Rohatyn: We Need Global Dictator to Run a Global Big Mac

Rohatyn: necesitamos una dictadura global que dirija un Big Mac Global

PARIS, March 6, 2008 (LPAC)--Felix Rohatyn, currently the vice-chairman of Lehman Brothers, explained in detail his explicit plan for a fascist new world order -- hinting that he would be the perfect economic dictator, in a long interview given to the New York correspondent of France's leading economic daily Les Echos on February 11. Rohatyn called for a "new global regulator, capable of imposing regulations and speaking with a single voice," to deal with what he described as far more than "just another crisis," but a global breakdown of the financial system with serious social consequences.

Using his usual sophist appeal to FDR's New Deal, he revealed what his idea of the New Deal really is: "Today, we need a new New Deal. It reminds me somehow of the middle of the seventies when the city of New York was about to go bankrupt. Helmut Schmidt and Valery Giscard dEstaing had warned us: a bankruptcy of New York risked provoking a dollar crash. The crisis we confront today is much more global. That is something frightening."

Of course, Rohatyn was brought in to "save" New York City at that time, as head of Big MAC (the Municipal Assistance Corporation) which threw the Constitution aside to turn over the control of the city's finances from its elected officials to the private banks, to ensure all debt payments, at the expense of wages, services, and maintenance of the city's industries -- which were destroyed. Clearly he is suggesting the need for a Global Big MAC, with himself (or his fascist pal Michael Bloomberg, perhaps) as the "global regulator."

His fraudulent references to Roosevelt were further exposed when the journalist asked: "Do you want to rehabilitate Keynes, or do you want the New Deal of FDR?" Rohatyn ignored the (correct) distinction between Keynes and FDR, calling himself "a fervent capitalist, but I have never hidden the fact that I am a Keynesian." He then incredibly claimed that FDR saved capitalism, not from fascism, but from socialism!
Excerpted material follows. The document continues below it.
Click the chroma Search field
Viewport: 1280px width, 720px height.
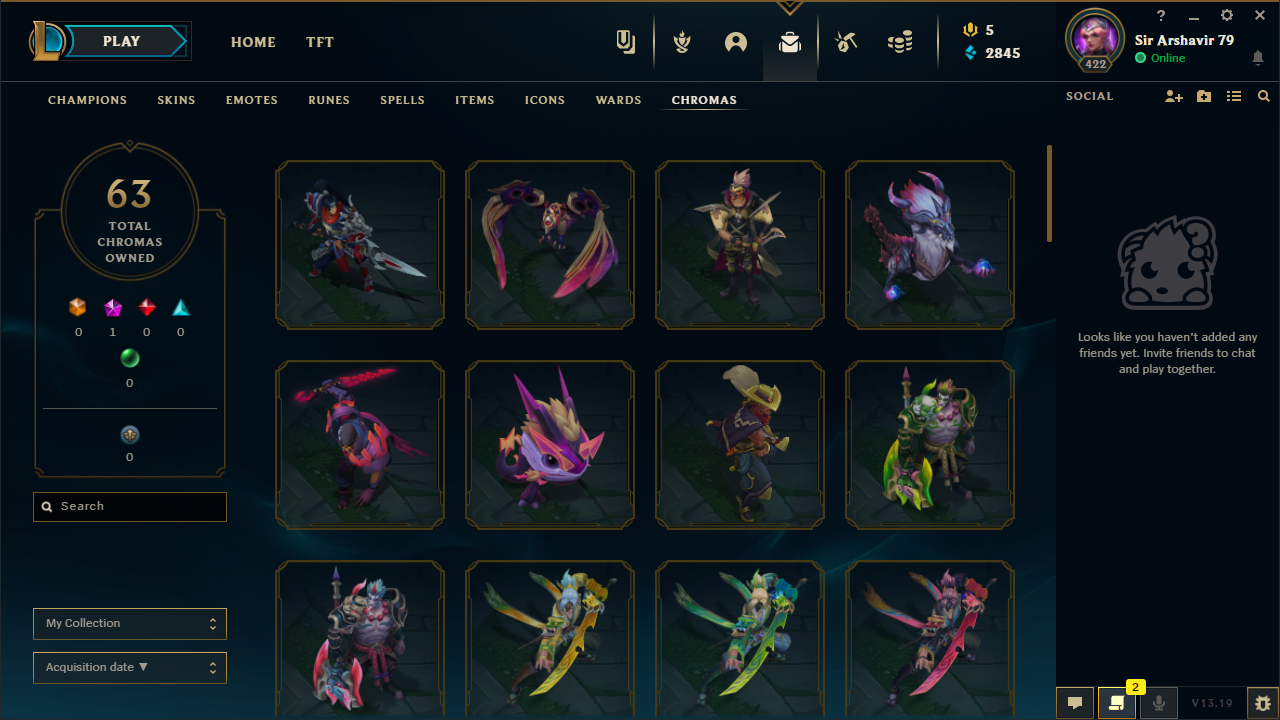click(x=130, y=506)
Rohatyn noted that "our traditional industries are collapsing simultaneously" (but not mentioning his own role in bringing that about), naming the auto sector, real estate construction, and the financial sector. The problem is that "finance has been globalized..., but the control structures, they have not adapted. Taken separately, each central bank is too isolated and follows its own policy. America lowers its rates. Europe isn't. We might need a more global regulator."

He also spelled out his corporatist scheme for infrastructure, making explicit that the key is the private sector use of public funds for leverage. Referencing the $1.6 trillion infrastructure deficit in the U.S., he said we need a "domestic World Bank" with $60 billion in federal funds, "which could then raise funds and lend money to finance great projects. She never would lend more then 50% of the investment, in order to maintain a strong relation to the private sector." Of course, these vultures are already leveraged far more than 1-1 in their corporatist schemes.

There is a humorous side: Rohatyn, the Godfather of Mergers and Acquisitions and hedge fund speculation generally, complains that the U.S. image has been tarnished by the fact that "Today, we do not project an image of being a country of serious investors, but that of a country of gamblers enticed by profits. That is very bad."